Businesses often work with different vendors to provide their product or service. All of these agreements make up what is referred to as the “supply chain”. Each supplier is expected to meet pre-defined conditions in order to ensure that he does not endanger his customer or create unmanaged exposures. Risks to customers may arise from the fact that the supplier provides a service that is at the core of the customer's business (such as TSMC for Apple), a service that exposes the customer to privacy and compliance (e.g., leakage of sensitive information by the supplier) or information and data security risks.

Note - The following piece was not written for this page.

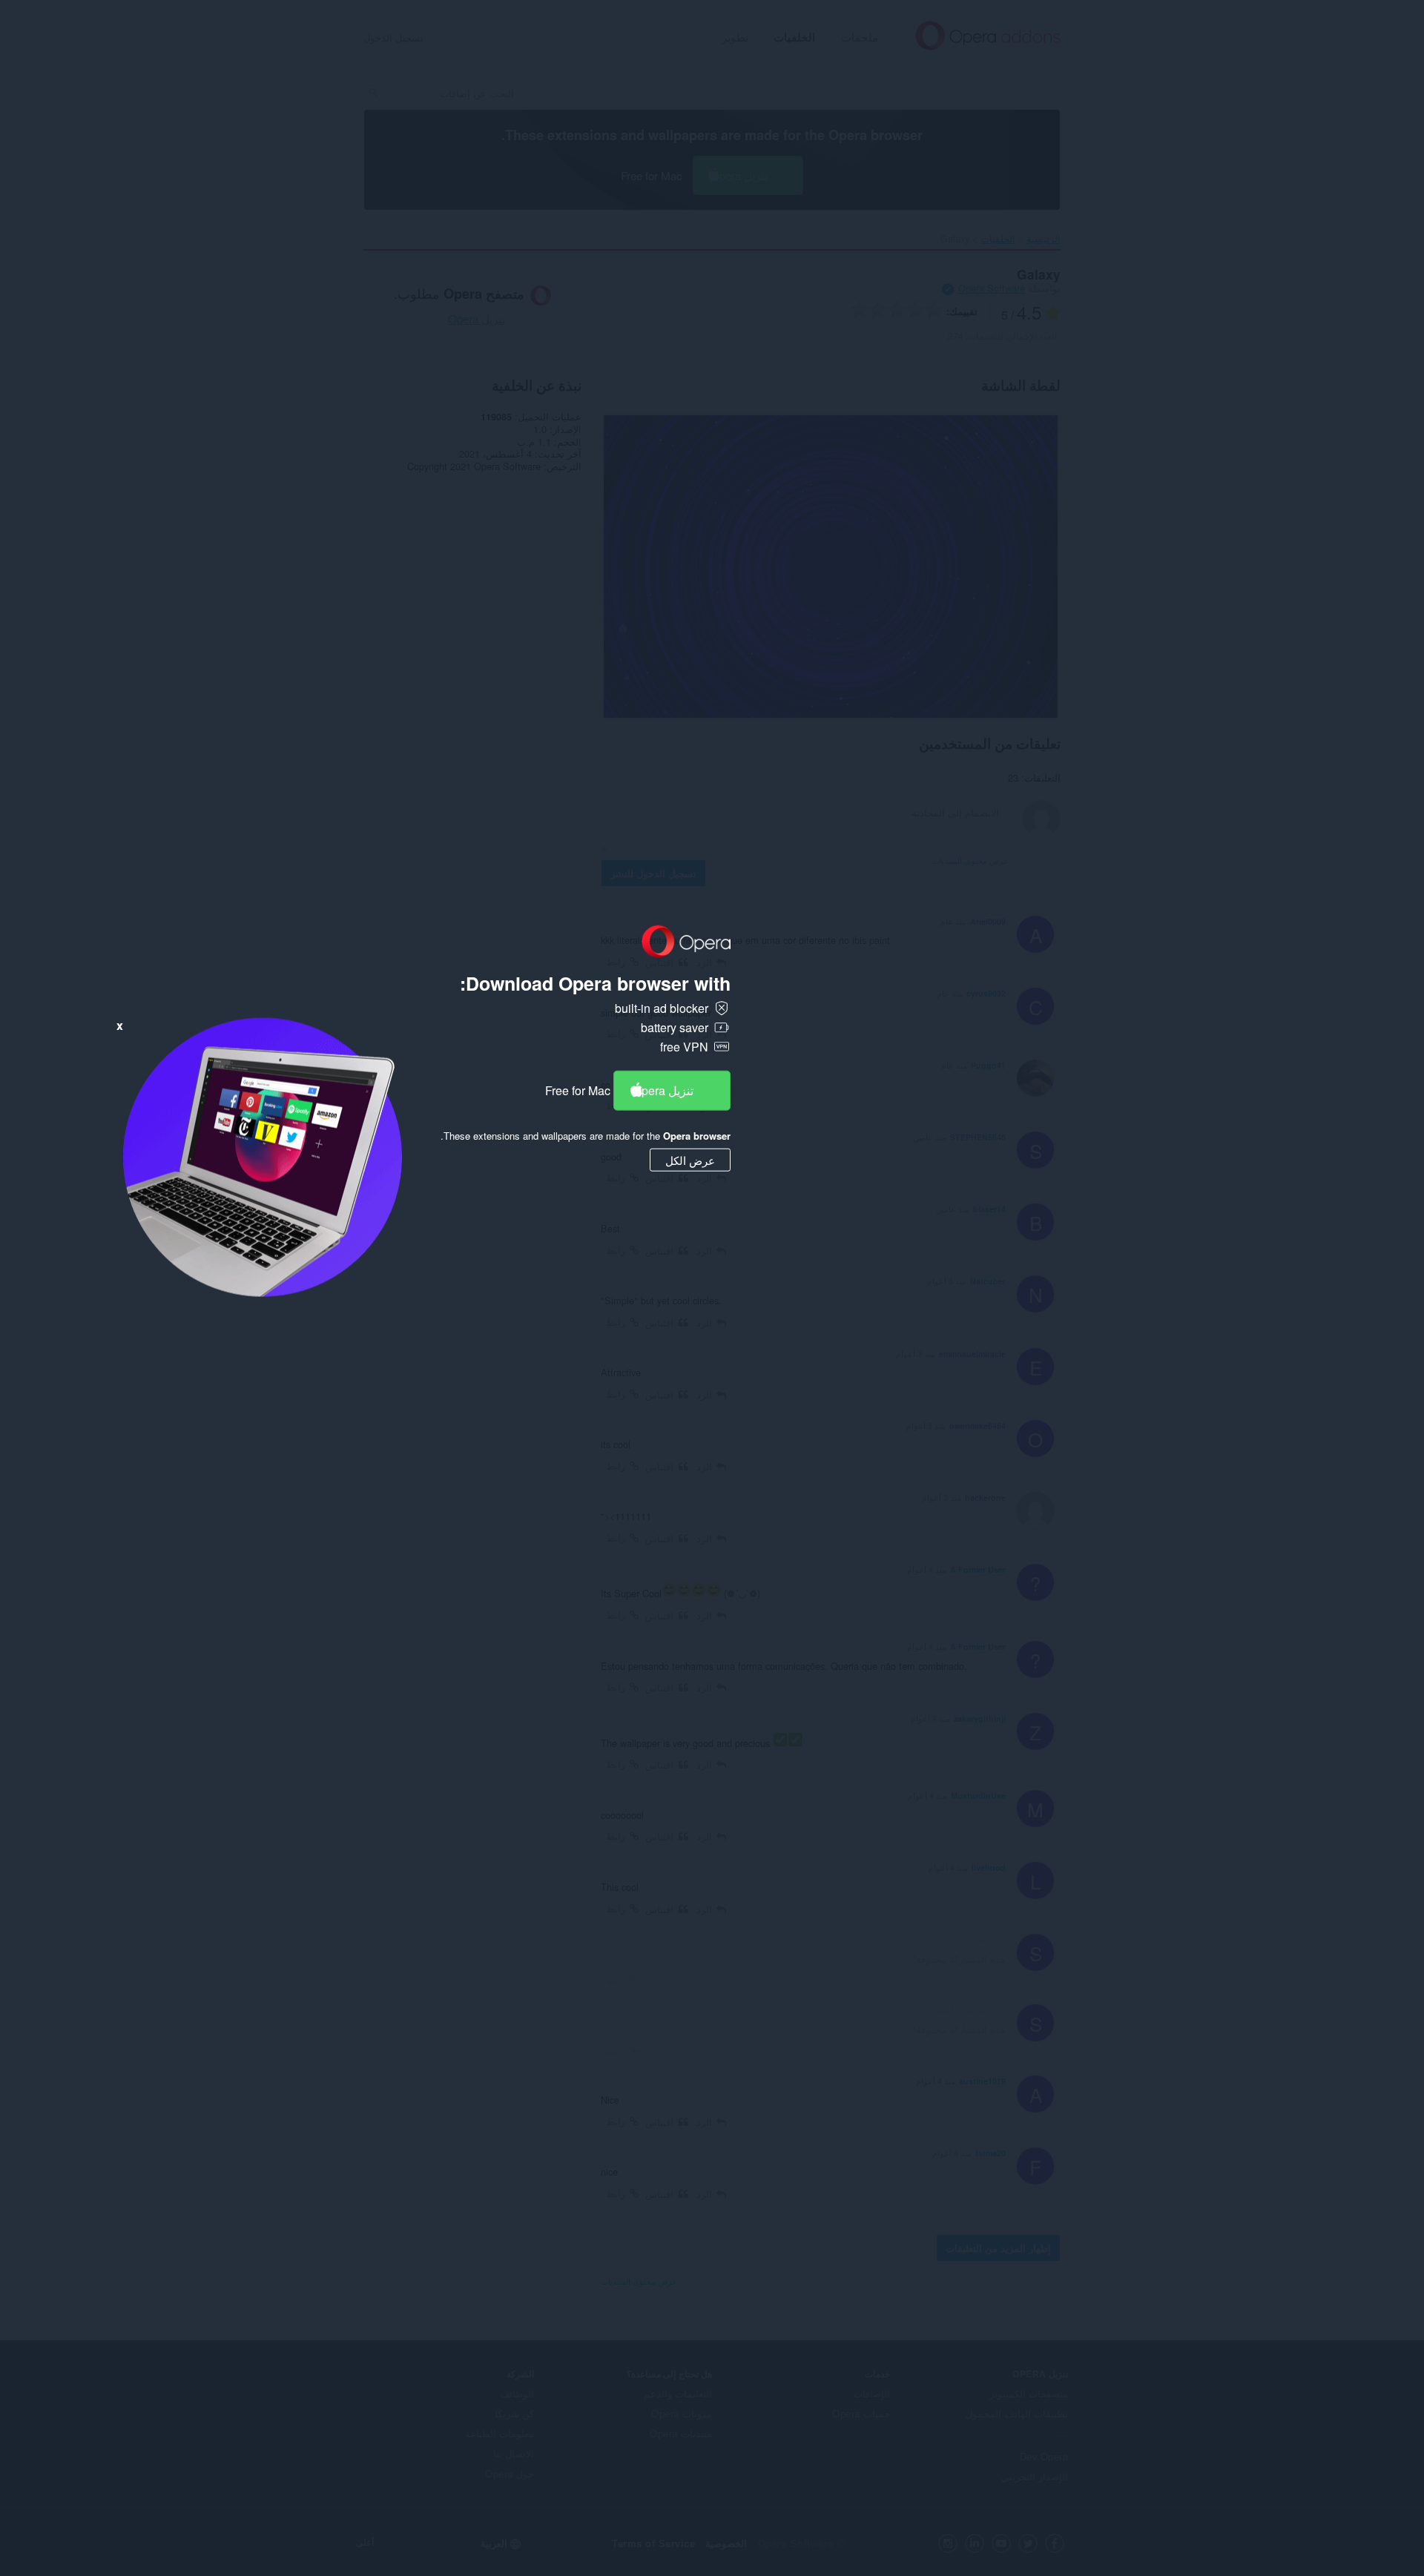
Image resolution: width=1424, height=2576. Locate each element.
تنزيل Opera (663, 1089)
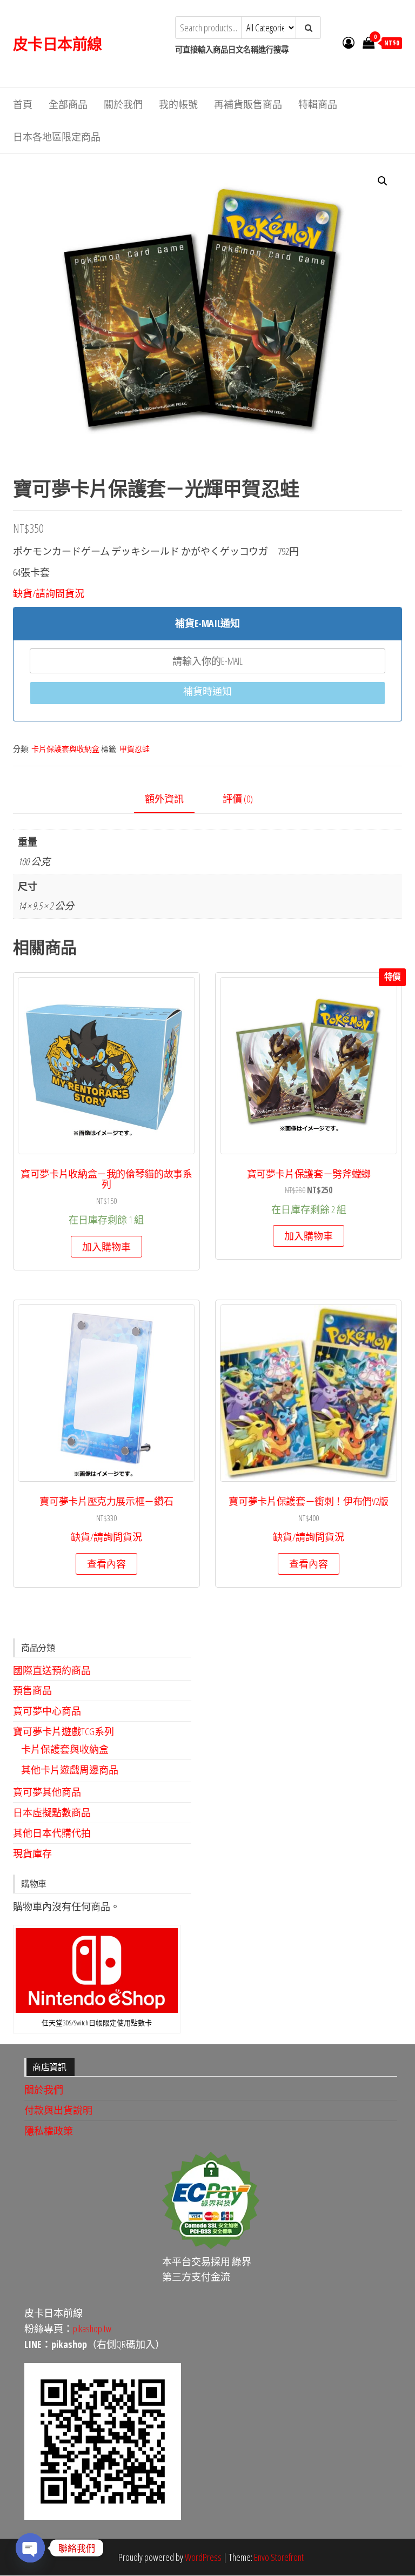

A supply chain security event is estimated to result in a $15 million loss on average. However, the potential damage is not limited to finances, but can affect corporate reputation, the ability to continue to provide the service / product in the long run and could have other indirect consequences. Since 2015 we have seen a 70% increase in attacks to corporations through the supply chain. Studies by VERIZON and others estimate that in the next three years we will experience "mega-cyber-attacks" to the supply chain.
It is therefore incumbent upon every company to assess risk associated with its supply chain and subsequently make risk-based decisions about the treatment strategy and level of security it expects from its suppliers. This process is called Supply Chain Risk Management. The security check is performed via a survey with parameters laid out by official agencies (The Cyber Network, NIST, the Privacy Protection Authority) and by the customer himself.
The proliferation of suppliers and frequent changes in technology make it difficult to effectively manage risk in the supply chain. Financial organizations, for example, conduct annual survey of approximately 40% of their significant suppliers, meaning that every supplier is thoroughly examined only once every two years. In this fast changing world, late or a lack of detection of critical defects (about 15 defects per supplier on the average) can result in serious damage to the supply chain to the point of disabling key company activities and presenting an existential threat to the organization.
Regulations and economic agreements on the subject require uniform language. The parameters that determine what a critical supplier is and what rules apply to it must be consistent among all the entities. The survey specifications and implementation methodology, as well as the set of skills required to conduct the surveys, should create a benchmark and transparency that will result in an organizations confidence to rely on prior vendor tests. The gap management program can give value both to customers and suppliers who suffer from repeated audits and wasted time and resources. Thus, the entire economy will be able to benefit from a uniform system of grades and a clear and comprehensive risk level for each supplier.
Company's senior management must channel resources to protect the soft underbelly - the supply chain - in order to prevent economic and reputational damage by applying the principles of quality risk management based on empirical data. Today, various authorities publish risk management recommendations in the supply chain and companies can choose whether to comply. In my opinion, the more regulators understand the nature of risk, the more regulation will be tightened, so it is desirable and necessary for companies to adopt today, both local and international standards as well as tools for effective and safe supply chain management.